Please copy every line of the material exactly.
►
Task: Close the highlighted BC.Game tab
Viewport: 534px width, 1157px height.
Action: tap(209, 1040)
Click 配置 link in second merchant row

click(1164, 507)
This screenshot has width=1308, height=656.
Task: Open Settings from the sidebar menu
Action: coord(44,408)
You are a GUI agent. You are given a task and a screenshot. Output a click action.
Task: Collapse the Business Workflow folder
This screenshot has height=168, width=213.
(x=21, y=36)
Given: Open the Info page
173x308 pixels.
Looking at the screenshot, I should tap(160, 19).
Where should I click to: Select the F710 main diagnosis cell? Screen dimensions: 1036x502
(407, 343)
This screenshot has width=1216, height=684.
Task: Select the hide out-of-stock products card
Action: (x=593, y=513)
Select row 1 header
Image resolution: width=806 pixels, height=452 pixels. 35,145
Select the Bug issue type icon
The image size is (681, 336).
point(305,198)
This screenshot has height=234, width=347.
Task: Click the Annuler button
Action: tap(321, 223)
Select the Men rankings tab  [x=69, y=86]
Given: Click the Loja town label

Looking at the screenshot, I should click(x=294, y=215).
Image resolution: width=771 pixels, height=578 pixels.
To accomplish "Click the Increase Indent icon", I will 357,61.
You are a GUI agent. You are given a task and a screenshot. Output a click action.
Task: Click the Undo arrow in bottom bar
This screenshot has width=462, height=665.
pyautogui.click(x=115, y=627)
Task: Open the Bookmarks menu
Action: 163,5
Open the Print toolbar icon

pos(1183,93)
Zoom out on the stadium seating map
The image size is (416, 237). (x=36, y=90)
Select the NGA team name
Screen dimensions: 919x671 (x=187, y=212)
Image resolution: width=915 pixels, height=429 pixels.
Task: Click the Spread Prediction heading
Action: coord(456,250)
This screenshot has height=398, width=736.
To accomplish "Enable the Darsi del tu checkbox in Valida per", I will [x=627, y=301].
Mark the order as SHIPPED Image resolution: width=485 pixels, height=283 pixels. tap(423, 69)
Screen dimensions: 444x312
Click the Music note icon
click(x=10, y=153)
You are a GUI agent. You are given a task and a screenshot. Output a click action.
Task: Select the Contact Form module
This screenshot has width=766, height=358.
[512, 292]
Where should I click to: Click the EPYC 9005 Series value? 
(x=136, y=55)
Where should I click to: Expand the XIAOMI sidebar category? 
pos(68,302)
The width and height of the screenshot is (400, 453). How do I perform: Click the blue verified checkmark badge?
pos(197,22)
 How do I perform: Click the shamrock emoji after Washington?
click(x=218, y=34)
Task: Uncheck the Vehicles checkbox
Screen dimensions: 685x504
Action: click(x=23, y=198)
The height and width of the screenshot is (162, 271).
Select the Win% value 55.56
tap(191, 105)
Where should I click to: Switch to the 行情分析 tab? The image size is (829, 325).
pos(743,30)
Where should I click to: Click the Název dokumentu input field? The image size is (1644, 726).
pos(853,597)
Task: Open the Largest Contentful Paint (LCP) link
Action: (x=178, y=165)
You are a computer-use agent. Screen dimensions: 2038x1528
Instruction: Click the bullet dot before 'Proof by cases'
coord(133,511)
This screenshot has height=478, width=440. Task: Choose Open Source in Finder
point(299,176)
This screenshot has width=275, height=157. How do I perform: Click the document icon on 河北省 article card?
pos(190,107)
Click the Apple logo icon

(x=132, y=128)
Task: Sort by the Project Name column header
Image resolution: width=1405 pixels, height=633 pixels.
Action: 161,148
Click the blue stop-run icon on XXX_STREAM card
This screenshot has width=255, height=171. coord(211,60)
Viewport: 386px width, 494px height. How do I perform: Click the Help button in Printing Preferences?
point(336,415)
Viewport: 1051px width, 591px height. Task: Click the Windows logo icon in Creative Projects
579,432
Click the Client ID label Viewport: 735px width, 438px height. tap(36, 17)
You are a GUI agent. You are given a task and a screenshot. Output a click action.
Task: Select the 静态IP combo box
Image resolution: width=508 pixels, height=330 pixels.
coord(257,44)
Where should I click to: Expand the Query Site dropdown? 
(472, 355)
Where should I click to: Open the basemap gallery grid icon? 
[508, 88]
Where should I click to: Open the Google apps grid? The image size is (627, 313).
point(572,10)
◄
**Written response:**
Task: Close the highlighted BC.Game tab
Viewport: 534px width, 1157px height.
Action: tap(209, 1040)
Click 配置 link in second merchant row

click(1164, 507)
This screenshot has width=1308, height=656.
Task: Open Settings from the sidebar menu
Action: coord(44,408)
You are a GUI agent. You are given a task and a screenshot. Output a click action.
Task: Collapse the Business Workflow folder
This screenshot has height=168, width=213.
(x=21, y=36)
Given: Open the Info page
173x308 pixels.
Looking at the screenshot, I should tap(160, 19).
Where should I click to: Select the F710 main diagnosis cell? Screen dimensions: 1036x502
(407, 343)
This screenshot has width=1216, height=684.
Task: Select the hide out-of-stock products card
Action: (x=593, y=513)
Select row 1 header
Image resolution: width=806 pixels, height=452 pixels. 35,145
Select the Bug issue type icon
The image size is (681, 336).
point(305,198)
This screenshot has height=234, width=347.
Task: Click the Annuler button
Action: tap(321, 223)
Select the Men rankings tab  [x=69, y=86]
Given: Click the Loja town label

Looking at the screenshot, I should click(x=294, y=215).
Image resolution: width=771 pixels, height=578 pixels.
To accomplish "Click the Increase Indent icon", I will 357,61.
You are a GUI agent. You are given a task and a screenshot. Output a click action.
Task: Click the Undo arrow in bottom bar
This screenshot has width=462, height=665.
pyautogui.click(x=115, y=627)
Task: Open the Bookmarks menu
Action: 163,5
Open the Print toolbar icon

pos(1183,93)
Zoom out on the stadium seating map
The image size is (416, 237). (x=36, y=90)
Select the NGA team name
Screen dimensions: 919x671 (x=187, y=212)
Image resolution: width=915 pixels, height=429 pixels.
Task: Click the Spread Prediction heading
Action: coord(456,250)
This screenshot has height=398, width=736.
To accomplish "Enable the Darsi del tu checkbox in Valida per", I will [x=627, y=301].
Mark the order as SHIPPED Image resolution: width=485 pixels, height=283 pixels. tap(423, 69)
Screen dimensions: 444x312
Click the Music note icon
click(x=10, y=153)
You are a GUI agent. You are given a task and a screenshot. Output a click action.
Task: Select the Contact Form module
This screenshot has width=766, height=358.
[512, 292]
Where should I click to: Click the EPYC 9005 Series value? 
(x=136, y=55)
Where should I click to: Expand the XIAOMI sidebar category? 
pos(68,302)
The width and height of the screenshot is (400, 453). How do I perform: Click the blue verified checkmark badge?
pos(197,22)
 How do I perform: Click the shamrock emoji after Washington?
click(x=218, y=34)
Task: Uncheck the Vehicles checkbox
Screen dimensions: 685x504
Action: click(x=23, y=198)
The height and width of the screenshot is (162, 271).
Select the Win% value 55.56
tap(191, 105)
Where should I click to: Switch to the 行情分析 tab? The image size is (829, 325).
pos(743,30)
Where should I click to: Click the Název dokumentu input field? The image size is (1644, 726).
pos(853,597)
Task: Open the Largest Contentful Paint (LCP) link
Action: (x=178, y=165)
You are a computer-use agent. Screen dimensions: 2038x1528
Instruction: Click the bullet dot before 'Proof by cases'
coord(133,511)
This screenshot has height=478, width=440. Task: Choose Open Source in Finder
point(299,176)
This screenshot has width=275, height=157. How do I perform: Click the document icon on 河北省 article card?
pos(190,107)
Click the Apple logo icon

(x=132, y=128)
Task: Sort by the Project Name column header
Image resolution: width=1405 pixels, height=633 pixels.
Action: 161,148
Click the blue stop-run icon on XXX_STREAM card
This screenshot has width=255, height=171. coord(211,60)
Viewport: 386px width, 494px height. How do I perform: Click the Help button in Printing Preferences?
point(336,415)
Viewport: 1051px width, 591px height. Task: Click the Windows logo icon in Creative Projects
579,432
Click the Client ID label Viewport: 735px width, 438px height. tap(36, 17)
You are a GUI agent. You are given a task and a screenshot. Output a click action.
Task: Select the 静态IP combo box
Image resolution: width=508 pixels, height=330 pixels.
coord(257,44)
Where should I click to: Expand the Query Site dropdown? 
(472, 355)
Where should I click to: Open the basemap gallery grid icon? 
[508, 88]
Where should I click to: Open the Google apps grid? The image size is (627, 313).
point(572,10)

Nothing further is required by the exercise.